Paper short abstract:
This paper uses Queer Theory to explore South-South Cooperation, focussing on its transgressive implications; but also the (re)inscription of racialised, gendered and sexualised imageries and identities.
Paper long abstract:
This paper deploys queer theory as a way of approaching South-South
Development Cooperation (SSDC). SSDC is profoundly unsettling the
long-standing normative spatialities, imaginaries and identities
(re)produced through the mainstream international development regime.
The post-colonial order of who ‘does’ development to whom has been
transgressed by countries that refuse (discursively at least) co-option
into the hegemonic donor community and its long-standing taxonomies.
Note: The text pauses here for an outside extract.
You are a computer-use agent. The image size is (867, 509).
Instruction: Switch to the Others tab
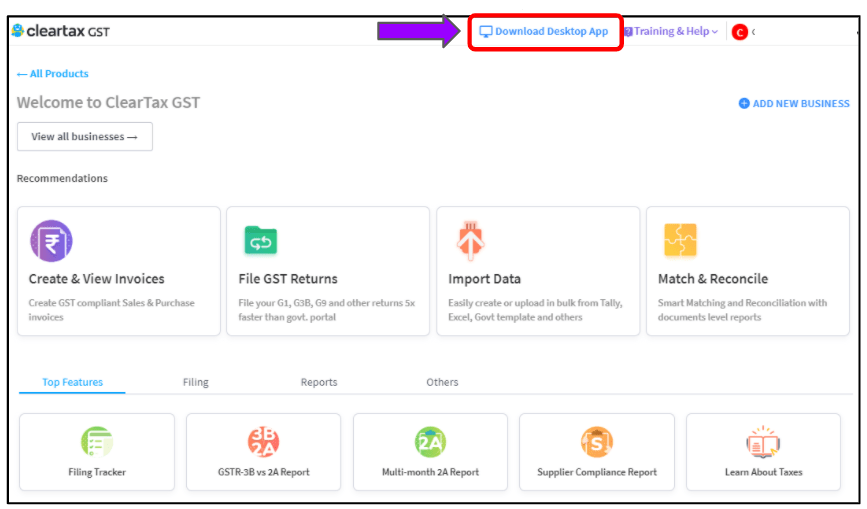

Southern development partners are not just up-ending this order, but
presenting themselves in fluid ways, enrolling different identities and
attributes in different places and to different audiences. However, a
queer perspective also reveals the (re)inscription of gendered,
sexualised and racialized solidarities and hierarchies through the
relationships, intimacies and practices of SSDC. Here, queer theory
provides novel insights into the fracturing Eurocentrism of
international development, while resisting an uncritical championing of
SSDC as a post-political and benign alignment of shared Southern
identities and interests. The paper concludes by examining the trend
towards more masculinist performances and ‘fixity’ amongst key Southern
development partners, with some diminishment of the fluid and collective
languages and identities of recent years.